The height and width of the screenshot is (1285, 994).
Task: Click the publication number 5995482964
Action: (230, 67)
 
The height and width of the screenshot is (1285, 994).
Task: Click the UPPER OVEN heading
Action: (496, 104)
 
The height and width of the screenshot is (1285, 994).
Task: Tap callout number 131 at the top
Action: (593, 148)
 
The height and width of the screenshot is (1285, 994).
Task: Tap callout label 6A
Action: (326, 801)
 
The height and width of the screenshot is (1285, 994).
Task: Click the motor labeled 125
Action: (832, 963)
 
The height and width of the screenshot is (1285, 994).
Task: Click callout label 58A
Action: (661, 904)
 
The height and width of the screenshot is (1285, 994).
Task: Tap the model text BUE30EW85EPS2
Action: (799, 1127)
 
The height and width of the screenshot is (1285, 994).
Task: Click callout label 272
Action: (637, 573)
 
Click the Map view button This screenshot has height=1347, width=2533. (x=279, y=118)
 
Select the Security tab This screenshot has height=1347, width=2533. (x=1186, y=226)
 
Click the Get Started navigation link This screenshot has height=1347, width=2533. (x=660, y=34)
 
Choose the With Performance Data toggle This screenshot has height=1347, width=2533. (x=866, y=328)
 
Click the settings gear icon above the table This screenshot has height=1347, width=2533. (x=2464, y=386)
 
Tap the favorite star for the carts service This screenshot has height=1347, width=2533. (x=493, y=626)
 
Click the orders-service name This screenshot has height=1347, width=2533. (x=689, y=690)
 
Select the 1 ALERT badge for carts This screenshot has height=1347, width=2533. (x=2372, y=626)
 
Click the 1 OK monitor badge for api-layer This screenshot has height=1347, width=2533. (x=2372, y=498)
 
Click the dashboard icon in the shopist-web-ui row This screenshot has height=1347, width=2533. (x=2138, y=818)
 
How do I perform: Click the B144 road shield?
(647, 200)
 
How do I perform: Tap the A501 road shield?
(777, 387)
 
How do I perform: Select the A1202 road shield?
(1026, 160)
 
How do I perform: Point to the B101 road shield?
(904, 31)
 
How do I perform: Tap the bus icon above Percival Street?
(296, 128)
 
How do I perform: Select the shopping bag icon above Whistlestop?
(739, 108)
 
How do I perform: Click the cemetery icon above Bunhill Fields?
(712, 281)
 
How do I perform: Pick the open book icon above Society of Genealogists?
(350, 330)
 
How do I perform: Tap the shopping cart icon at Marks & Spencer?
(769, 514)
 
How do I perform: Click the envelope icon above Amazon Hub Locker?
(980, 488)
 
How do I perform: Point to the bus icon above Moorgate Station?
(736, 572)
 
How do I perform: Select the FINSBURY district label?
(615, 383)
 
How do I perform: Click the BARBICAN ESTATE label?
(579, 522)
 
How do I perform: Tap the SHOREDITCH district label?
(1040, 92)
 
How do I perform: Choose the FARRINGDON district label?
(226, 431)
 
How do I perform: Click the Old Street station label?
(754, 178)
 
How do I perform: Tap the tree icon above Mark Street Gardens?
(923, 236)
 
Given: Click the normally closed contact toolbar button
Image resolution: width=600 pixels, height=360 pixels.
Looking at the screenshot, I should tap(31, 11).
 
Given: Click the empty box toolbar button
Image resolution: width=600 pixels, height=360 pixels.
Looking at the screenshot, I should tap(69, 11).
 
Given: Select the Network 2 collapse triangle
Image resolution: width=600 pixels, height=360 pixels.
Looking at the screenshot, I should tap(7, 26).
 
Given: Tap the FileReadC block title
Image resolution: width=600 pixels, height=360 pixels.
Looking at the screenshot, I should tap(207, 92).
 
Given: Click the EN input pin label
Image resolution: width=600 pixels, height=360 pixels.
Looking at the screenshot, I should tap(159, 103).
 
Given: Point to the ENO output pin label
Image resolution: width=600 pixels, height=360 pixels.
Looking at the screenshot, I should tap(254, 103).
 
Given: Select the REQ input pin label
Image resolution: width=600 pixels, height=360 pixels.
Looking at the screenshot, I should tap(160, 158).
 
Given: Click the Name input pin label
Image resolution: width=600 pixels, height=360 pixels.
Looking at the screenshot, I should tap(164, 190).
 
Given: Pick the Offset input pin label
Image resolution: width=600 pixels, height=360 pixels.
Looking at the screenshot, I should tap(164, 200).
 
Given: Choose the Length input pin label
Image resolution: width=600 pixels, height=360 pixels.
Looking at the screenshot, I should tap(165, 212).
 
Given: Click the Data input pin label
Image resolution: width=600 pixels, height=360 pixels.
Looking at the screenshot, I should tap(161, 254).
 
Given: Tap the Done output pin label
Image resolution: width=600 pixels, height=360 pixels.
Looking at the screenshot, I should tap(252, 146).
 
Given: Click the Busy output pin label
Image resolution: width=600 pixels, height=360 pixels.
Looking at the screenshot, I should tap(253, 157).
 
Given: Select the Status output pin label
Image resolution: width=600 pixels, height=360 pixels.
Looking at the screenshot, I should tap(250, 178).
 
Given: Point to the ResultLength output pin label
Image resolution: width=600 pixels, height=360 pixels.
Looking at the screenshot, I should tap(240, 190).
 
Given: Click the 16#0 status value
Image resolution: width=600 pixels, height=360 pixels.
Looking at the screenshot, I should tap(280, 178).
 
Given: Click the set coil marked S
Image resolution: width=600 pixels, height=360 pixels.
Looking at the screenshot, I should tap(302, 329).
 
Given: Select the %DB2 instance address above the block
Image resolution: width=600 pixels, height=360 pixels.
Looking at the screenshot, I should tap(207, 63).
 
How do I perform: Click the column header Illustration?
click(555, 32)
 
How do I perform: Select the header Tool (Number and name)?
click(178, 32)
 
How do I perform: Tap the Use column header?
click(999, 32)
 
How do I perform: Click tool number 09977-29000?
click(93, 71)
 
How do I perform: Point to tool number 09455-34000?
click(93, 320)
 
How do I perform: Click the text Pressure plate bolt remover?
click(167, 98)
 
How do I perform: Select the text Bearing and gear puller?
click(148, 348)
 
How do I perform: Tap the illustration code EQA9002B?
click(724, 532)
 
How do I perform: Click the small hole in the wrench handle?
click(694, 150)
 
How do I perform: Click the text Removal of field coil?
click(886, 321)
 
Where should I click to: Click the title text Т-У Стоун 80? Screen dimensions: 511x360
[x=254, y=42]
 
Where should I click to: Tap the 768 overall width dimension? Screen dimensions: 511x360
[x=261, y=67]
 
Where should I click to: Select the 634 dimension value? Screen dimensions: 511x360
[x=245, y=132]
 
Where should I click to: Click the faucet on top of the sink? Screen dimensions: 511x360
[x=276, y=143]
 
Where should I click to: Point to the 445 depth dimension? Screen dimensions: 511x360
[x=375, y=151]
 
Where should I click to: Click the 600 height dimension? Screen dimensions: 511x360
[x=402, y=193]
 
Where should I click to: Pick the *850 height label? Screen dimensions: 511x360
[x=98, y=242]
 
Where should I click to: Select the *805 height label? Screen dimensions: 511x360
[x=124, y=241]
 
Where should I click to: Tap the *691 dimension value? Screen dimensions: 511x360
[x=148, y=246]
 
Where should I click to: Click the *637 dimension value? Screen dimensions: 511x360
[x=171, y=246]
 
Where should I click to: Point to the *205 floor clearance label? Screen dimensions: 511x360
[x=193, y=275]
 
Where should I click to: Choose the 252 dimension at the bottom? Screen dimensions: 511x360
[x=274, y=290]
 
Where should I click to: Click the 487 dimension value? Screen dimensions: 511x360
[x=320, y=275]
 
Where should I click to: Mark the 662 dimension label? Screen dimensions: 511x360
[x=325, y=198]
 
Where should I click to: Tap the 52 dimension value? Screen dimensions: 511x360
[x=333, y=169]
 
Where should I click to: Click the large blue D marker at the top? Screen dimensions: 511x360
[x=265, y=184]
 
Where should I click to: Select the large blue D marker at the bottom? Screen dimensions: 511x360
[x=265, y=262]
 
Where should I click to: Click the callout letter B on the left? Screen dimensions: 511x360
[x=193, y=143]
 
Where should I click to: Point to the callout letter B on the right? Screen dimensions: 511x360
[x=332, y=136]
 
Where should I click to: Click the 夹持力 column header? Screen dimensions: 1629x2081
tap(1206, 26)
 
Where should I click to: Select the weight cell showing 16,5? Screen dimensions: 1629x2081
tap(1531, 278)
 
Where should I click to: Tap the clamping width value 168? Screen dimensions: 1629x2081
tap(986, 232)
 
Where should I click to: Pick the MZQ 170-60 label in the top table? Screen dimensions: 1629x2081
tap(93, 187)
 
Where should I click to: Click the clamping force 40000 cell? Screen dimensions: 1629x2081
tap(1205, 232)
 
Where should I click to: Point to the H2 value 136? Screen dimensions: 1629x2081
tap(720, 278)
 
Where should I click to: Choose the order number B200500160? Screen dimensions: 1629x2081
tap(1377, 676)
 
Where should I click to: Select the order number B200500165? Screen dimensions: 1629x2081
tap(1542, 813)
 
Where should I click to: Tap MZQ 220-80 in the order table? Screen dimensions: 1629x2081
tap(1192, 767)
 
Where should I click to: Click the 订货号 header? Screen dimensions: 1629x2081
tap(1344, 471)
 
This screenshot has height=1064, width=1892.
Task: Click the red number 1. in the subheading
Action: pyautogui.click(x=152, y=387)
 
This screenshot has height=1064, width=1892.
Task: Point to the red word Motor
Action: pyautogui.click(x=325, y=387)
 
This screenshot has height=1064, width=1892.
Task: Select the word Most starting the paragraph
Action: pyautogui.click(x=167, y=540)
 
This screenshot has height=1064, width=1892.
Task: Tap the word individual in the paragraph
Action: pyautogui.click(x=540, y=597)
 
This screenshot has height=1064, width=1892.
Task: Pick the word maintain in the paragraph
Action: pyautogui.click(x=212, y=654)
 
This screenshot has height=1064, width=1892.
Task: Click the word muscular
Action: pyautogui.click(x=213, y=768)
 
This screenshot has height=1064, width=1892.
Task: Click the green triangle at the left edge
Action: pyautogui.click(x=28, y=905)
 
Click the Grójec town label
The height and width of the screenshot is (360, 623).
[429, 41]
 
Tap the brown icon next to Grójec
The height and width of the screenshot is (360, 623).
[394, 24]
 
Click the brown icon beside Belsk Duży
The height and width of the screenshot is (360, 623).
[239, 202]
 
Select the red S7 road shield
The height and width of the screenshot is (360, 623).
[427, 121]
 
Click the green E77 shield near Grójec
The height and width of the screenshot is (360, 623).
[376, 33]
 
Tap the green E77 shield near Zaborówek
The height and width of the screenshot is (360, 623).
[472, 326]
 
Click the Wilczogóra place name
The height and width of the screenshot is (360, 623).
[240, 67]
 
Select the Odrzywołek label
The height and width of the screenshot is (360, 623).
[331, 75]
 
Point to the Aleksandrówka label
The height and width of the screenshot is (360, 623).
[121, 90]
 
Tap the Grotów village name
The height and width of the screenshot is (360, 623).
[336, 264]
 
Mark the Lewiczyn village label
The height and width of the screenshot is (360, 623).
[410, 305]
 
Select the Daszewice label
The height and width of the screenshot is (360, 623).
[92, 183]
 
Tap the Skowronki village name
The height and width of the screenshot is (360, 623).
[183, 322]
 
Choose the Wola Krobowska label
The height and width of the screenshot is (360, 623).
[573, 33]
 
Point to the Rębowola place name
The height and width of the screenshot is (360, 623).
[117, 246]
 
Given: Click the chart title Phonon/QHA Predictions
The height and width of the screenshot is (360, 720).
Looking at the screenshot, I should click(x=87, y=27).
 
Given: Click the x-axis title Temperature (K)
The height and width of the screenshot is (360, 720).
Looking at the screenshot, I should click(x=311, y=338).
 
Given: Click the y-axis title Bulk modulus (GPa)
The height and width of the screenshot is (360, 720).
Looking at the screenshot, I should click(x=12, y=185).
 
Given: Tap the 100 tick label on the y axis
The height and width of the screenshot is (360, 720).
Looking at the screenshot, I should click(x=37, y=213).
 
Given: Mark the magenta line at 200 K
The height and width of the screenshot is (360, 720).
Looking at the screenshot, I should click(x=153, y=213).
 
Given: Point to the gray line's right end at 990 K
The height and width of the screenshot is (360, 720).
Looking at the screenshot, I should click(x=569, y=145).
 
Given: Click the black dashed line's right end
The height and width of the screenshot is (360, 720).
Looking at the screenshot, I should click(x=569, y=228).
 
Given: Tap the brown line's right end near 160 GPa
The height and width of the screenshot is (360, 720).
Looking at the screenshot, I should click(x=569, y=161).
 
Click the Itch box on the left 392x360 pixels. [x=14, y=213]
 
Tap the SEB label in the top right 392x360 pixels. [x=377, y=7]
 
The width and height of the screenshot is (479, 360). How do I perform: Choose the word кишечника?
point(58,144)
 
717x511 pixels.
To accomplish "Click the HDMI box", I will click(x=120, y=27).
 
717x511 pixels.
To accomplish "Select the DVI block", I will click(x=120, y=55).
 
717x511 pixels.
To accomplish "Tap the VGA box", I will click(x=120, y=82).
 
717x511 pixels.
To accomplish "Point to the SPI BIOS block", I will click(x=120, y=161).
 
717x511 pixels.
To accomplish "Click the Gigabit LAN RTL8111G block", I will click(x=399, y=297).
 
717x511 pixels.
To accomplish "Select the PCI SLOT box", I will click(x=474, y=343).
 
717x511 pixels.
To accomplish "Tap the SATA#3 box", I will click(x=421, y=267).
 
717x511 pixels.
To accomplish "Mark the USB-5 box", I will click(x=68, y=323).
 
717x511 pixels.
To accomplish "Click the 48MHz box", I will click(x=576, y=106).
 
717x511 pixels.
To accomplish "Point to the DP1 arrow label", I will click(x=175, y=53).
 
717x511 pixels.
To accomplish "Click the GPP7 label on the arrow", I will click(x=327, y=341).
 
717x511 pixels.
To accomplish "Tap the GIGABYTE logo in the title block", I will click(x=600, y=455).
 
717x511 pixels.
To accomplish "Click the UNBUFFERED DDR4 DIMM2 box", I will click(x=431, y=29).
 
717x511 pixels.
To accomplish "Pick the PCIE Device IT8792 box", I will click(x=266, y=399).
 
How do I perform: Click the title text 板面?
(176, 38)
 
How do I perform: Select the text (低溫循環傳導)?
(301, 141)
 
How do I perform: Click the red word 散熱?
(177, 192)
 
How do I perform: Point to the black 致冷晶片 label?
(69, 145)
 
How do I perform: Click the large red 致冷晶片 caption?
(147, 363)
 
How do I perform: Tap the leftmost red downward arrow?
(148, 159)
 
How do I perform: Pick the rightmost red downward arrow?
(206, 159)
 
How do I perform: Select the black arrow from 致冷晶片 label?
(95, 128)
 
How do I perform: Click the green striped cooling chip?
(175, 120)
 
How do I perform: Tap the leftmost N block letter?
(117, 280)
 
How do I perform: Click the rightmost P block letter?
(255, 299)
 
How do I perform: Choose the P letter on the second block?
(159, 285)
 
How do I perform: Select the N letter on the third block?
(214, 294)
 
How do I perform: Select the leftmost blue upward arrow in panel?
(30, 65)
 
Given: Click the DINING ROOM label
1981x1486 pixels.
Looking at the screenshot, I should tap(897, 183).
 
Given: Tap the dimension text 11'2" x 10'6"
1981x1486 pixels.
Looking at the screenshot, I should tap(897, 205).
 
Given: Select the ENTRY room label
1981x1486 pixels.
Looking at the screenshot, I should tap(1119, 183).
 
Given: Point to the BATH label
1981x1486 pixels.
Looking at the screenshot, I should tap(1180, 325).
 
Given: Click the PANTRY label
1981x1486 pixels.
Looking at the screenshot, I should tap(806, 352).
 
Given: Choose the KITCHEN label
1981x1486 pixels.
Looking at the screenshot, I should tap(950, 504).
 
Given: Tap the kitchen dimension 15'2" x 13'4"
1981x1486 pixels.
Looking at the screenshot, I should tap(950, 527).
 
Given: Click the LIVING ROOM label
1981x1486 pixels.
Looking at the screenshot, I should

### Work to do
Render the listing above as a Markdown table with the columns No. and Text, one row per line, starting at the line that contains "Where should I click to: Click the 夹持力" and ending at the line that contains "Action: pyautogui.click(x=540, y=597)". Leave out blank lines.

### Result of this task
| No. | Text |
|---|---|
| 1 | Where should I click to: Click the 夹持力 column header? Screen dimensions: 1629x2081 |
| 2 | tap(1206, 26) |
| 3 | Where should I click to: Select the weight cell showing 16,5? Screen dimensions: 1629x2081 |
| 4 | tap(1531, 278) |
| 5 | Where should I click to: Tap the clamping width value 168? Screen dimensions: 1629x2081 |
| 6 | tap(986, 232) |
| 7 | Where should I click to: Pick the MZQ 170-60 label in the top table? Screen dimensions: 1629x2081 |
| 8 | tap(93, 187) |
| 9 | Where should I click to: Click the clamping force 40000 cell? Screen dimensions: 1629x2081 |
| 10 | tap(1205, 232) |
| 11 | Where should I click to: Point to the H2 value 136? Screen dimensions: 1629x2081 |
| 12 | tap(720, 278) |
| 13 | Where should I click to: Choose the order number B200500160? Screen dimensions: 1629x2081 |
| 14 | tap(1377, 676) |
| 15 | Where should I click to: Select the order number B200500165? Screen dimensions: 1629x2081 |
| 16 | tap(1542, 813) |
| 17 | Where should I click to: Tap MZQ 220-80 in the order table? Screen dimensions: 1629x2081 |
| 18 | tap(1192, 767) |
| 19 | Where should I click to: Click the 订货号 header? Screen dimensions: 1629x2081 |
| 20 | tap(1344, 471) |
| 21 | This screenshot has height=1064, width=1892. |
| 22 | Task: Click the red number 1. in the subheading |
| 23 | Action: pyautogui.click(x=152, y=387) |
| 24 | This screenshot has height=1064, width=1892. |
| 25 | Task: Point to the red word Motor |
| 26 | Action: pyautogui.click(x=325, y=387) |
| 27 | This screenshot has height=1064, width=1892. |
| 28 | Task: Select the word Most starting the paragraph |
| 29 | Action: pyautogui.click(x=167, y=540) |
| 30 | This screenshot has height=1064, width=1892. |
| 31 | Task: Tap the word individual in the paragraph |
| 32 | Action: pyautogui.click(x=540, y=597) |